**EXERCISE INPUTS:**
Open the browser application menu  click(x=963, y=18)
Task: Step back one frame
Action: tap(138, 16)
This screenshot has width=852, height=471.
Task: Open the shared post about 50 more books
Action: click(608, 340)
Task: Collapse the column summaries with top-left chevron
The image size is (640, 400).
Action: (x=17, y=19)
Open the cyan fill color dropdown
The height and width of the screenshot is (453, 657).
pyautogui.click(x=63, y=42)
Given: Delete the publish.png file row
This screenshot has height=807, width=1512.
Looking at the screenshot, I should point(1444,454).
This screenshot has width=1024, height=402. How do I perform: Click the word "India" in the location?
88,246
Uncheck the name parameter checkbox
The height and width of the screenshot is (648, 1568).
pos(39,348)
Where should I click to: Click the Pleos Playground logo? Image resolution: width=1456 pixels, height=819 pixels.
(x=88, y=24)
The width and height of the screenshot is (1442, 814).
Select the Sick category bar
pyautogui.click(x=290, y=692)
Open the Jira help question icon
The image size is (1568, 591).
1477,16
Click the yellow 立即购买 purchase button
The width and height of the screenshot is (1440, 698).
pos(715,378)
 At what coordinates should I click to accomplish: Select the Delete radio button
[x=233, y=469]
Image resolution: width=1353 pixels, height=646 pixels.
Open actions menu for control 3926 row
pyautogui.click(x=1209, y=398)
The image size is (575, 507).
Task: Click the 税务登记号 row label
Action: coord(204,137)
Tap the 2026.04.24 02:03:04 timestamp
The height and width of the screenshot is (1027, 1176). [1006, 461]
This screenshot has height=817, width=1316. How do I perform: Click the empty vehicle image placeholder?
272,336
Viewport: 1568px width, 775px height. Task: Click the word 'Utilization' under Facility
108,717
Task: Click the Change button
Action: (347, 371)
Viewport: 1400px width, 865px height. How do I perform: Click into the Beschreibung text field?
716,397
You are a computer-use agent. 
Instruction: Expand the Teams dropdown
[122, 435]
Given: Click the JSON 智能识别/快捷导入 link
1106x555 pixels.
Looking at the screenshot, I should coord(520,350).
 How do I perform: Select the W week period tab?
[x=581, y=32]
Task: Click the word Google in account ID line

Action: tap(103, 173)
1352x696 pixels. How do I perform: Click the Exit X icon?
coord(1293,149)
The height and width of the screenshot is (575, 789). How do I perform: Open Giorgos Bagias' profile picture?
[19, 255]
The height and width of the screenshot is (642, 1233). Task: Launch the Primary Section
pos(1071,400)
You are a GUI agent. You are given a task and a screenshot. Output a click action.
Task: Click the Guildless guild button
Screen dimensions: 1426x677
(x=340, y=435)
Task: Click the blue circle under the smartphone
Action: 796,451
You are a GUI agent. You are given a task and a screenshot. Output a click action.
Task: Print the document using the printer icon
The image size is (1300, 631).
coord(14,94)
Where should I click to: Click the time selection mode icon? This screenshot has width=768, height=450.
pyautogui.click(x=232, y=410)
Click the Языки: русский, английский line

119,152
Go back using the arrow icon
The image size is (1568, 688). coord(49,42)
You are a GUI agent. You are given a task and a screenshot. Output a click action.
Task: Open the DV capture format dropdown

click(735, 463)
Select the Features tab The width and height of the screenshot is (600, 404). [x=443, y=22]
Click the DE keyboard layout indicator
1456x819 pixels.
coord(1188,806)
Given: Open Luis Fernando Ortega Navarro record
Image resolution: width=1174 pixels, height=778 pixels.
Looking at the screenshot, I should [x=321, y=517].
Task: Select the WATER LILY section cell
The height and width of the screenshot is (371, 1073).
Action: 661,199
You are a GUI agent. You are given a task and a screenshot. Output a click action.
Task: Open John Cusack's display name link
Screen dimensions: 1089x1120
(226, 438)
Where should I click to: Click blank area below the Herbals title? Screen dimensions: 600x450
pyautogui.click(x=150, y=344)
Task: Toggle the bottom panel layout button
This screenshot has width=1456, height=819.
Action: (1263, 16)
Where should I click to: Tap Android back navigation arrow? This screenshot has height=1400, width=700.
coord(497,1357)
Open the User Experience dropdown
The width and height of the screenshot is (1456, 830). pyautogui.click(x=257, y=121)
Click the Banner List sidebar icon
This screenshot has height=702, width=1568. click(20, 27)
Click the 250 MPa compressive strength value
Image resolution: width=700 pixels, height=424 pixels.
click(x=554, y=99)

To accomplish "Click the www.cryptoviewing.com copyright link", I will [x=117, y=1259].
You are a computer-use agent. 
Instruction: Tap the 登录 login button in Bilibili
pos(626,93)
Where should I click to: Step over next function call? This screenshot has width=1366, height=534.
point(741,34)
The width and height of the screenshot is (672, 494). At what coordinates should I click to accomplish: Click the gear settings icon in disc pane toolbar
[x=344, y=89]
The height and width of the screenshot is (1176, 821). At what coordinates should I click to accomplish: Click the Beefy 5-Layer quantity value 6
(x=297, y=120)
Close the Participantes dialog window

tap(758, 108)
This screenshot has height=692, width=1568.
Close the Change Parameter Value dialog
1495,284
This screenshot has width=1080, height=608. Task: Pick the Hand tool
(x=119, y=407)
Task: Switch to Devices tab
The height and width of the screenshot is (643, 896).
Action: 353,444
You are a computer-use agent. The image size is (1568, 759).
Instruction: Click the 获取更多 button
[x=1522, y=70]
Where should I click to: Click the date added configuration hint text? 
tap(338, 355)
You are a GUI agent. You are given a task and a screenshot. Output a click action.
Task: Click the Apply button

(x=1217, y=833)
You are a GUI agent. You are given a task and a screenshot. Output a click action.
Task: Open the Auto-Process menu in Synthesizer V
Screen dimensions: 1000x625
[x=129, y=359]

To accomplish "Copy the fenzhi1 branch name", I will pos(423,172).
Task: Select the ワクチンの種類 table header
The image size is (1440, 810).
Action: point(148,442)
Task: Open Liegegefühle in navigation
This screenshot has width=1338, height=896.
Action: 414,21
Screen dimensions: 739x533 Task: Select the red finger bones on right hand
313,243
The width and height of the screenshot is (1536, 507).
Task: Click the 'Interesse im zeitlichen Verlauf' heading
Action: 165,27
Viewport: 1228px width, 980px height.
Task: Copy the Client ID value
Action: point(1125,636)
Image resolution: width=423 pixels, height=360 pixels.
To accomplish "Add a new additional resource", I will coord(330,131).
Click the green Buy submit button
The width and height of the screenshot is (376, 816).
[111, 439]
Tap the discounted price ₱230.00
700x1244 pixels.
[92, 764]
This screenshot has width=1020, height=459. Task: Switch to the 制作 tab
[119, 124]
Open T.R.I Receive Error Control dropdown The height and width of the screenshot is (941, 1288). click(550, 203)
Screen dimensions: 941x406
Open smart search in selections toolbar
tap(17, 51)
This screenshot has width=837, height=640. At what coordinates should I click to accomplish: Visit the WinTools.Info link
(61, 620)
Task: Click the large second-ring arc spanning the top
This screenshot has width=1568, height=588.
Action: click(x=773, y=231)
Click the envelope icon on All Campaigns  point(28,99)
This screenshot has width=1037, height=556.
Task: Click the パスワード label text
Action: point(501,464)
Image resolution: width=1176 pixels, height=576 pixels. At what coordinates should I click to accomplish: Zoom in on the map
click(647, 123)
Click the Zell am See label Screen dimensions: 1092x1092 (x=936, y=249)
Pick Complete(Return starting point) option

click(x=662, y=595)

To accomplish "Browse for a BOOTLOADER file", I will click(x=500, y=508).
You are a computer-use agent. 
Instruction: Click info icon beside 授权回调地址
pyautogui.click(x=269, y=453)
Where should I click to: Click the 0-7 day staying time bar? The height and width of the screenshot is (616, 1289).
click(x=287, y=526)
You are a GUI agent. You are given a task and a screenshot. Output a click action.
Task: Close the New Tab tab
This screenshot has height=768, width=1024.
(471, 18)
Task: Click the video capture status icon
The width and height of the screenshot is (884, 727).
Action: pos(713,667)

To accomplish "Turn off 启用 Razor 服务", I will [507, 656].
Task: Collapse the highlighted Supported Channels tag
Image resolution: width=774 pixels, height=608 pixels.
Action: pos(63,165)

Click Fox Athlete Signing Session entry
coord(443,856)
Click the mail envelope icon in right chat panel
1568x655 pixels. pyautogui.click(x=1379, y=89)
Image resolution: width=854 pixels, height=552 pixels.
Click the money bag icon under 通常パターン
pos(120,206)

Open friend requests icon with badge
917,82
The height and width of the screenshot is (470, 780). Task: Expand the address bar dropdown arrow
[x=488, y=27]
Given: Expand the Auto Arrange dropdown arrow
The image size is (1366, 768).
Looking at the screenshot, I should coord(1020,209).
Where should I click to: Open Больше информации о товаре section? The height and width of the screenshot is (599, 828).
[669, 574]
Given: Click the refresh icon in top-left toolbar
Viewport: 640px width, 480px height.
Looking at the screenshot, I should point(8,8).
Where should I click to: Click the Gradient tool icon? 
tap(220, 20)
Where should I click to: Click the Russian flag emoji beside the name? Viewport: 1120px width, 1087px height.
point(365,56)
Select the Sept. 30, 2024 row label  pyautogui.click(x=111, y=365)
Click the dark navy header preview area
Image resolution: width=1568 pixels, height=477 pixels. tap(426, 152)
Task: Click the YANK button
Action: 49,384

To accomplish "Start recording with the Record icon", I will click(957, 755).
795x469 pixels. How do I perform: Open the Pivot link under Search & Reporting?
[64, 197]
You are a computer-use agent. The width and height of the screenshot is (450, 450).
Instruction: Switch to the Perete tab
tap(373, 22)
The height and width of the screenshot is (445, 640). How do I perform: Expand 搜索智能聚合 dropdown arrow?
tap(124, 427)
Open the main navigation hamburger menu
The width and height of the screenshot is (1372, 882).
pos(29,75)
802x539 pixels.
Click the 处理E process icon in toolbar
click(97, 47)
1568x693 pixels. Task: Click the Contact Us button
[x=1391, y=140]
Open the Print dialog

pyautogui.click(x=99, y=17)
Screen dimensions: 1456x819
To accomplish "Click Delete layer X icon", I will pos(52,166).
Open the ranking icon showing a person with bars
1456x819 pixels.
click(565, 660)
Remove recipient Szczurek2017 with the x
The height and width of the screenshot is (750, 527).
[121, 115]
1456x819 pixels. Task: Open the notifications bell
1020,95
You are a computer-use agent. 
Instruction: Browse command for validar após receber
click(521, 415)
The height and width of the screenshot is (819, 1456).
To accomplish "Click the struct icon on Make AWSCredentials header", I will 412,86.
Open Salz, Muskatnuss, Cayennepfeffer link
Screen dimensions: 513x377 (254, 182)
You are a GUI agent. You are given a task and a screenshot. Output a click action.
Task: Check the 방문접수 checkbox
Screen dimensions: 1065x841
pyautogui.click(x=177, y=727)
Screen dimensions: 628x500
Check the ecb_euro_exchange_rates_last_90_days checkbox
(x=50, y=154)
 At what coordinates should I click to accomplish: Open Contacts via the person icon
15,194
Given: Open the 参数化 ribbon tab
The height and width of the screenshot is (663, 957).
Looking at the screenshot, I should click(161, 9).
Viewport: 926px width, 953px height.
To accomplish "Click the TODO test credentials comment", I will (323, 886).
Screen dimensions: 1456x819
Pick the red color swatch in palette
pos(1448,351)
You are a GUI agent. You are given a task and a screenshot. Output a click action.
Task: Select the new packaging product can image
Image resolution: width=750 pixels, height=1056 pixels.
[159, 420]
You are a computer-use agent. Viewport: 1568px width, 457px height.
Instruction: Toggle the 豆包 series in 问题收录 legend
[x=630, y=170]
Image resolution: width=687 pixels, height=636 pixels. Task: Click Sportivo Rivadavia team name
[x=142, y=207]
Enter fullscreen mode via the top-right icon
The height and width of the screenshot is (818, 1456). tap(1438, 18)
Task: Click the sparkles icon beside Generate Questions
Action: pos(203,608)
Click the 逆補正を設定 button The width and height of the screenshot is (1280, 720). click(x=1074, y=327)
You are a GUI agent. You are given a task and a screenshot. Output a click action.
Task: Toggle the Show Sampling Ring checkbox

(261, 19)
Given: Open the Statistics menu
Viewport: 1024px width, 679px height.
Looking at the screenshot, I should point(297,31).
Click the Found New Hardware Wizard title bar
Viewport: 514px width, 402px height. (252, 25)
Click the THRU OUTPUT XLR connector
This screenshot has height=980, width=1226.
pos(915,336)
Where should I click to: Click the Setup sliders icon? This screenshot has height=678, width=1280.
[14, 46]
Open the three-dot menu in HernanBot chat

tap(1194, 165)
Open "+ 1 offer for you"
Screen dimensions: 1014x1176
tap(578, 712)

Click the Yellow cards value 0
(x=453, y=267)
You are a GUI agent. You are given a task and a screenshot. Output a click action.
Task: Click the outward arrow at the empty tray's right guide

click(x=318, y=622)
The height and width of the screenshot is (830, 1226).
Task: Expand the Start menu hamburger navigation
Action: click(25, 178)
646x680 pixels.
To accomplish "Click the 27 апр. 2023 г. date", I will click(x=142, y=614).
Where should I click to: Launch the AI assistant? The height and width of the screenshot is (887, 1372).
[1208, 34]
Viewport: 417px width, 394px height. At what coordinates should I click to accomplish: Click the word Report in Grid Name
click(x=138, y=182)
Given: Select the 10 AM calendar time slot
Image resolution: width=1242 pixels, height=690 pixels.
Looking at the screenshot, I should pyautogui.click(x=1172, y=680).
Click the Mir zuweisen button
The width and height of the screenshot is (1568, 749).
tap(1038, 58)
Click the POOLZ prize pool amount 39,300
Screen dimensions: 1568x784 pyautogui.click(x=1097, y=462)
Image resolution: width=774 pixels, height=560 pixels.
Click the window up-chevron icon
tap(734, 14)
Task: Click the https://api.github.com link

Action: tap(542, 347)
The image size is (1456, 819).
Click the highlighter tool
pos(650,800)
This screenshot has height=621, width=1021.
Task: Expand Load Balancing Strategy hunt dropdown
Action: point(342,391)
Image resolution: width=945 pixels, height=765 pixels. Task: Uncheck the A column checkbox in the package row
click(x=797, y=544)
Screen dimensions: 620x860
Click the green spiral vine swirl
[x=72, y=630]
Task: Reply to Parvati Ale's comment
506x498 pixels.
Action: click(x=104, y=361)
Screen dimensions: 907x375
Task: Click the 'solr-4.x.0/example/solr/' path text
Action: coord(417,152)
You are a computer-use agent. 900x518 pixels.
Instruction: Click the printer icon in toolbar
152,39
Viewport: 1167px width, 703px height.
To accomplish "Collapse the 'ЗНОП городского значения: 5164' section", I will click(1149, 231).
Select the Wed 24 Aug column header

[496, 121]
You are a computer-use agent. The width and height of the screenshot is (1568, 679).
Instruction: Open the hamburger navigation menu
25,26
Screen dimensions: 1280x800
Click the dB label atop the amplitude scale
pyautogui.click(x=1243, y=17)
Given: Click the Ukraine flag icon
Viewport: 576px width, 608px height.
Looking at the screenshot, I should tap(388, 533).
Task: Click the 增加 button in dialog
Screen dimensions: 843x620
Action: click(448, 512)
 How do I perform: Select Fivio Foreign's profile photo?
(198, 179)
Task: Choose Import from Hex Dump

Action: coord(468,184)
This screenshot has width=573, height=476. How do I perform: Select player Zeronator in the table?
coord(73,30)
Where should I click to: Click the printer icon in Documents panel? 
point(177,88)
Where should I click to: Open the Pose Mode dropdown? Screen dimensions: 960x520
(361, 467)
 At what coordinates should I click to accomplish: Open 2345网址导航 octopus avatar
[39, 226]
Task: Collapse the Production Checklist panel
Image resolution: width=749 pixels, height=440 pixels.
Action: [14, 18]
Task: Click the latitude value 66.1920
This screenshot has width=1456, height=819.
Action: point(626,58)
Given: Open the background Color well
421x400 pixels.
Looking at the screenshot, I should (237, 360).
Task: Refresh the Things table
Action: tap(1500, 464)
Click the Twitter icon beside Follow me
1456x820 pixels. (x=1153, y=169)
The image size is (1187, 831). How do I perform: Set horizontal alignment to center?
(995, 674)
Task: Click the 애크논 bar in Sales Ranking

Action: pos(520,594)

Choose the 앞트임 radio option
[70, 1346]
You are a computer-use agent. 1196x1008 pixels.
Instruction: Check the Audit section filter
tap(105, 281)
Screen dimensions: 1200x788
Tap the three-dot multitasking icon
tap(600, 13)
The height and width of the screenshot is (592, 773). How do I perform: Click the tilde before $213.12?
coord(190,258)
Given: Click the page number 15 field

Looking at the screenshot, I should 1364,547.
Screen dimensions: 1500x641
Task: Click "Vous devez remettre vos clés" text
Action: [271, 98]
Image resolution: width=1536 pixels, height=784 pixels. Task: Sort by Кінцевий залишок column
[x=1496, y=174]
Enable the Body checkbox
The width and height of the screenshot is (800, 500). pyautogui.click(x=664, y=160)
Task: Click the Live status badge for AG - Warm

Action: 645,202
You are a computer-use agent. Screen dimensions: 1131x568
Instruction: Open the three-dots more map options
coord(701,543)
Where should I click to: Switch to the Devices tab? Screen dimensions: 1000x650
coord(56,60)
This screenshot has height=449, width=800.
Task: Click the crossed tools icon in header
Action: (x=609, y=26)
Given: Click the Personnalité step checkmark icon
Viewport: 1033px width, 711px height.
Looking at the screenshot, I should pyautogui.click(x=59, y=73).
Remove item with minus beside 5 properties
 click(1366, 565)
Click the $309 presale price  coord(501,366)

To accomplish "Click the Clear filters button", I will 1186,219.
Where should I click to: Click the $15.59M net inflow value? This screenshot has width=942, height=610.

**STATED TASK:** Please rewrite the records above, from the line with "Viewport: 926px width, 953px height." up to and including the line with "pos(1448,351)", as a Markdown table with the columns Row and Line. Number each line and leave out any blank lines.

**RESPONSE TO THIS EXERCISE:**
| Row | Line |
|---|---|
| 1 | Viewport: 926px width, 953px height. |
| 2 | To accomplish "Click the TODO test credentials comment", I will (323, 886). |
| 3 | Screen dimensions: 1456x819 |
| 4 | Pick the red color swatch in palette |
| 5 | pos(1448,351) |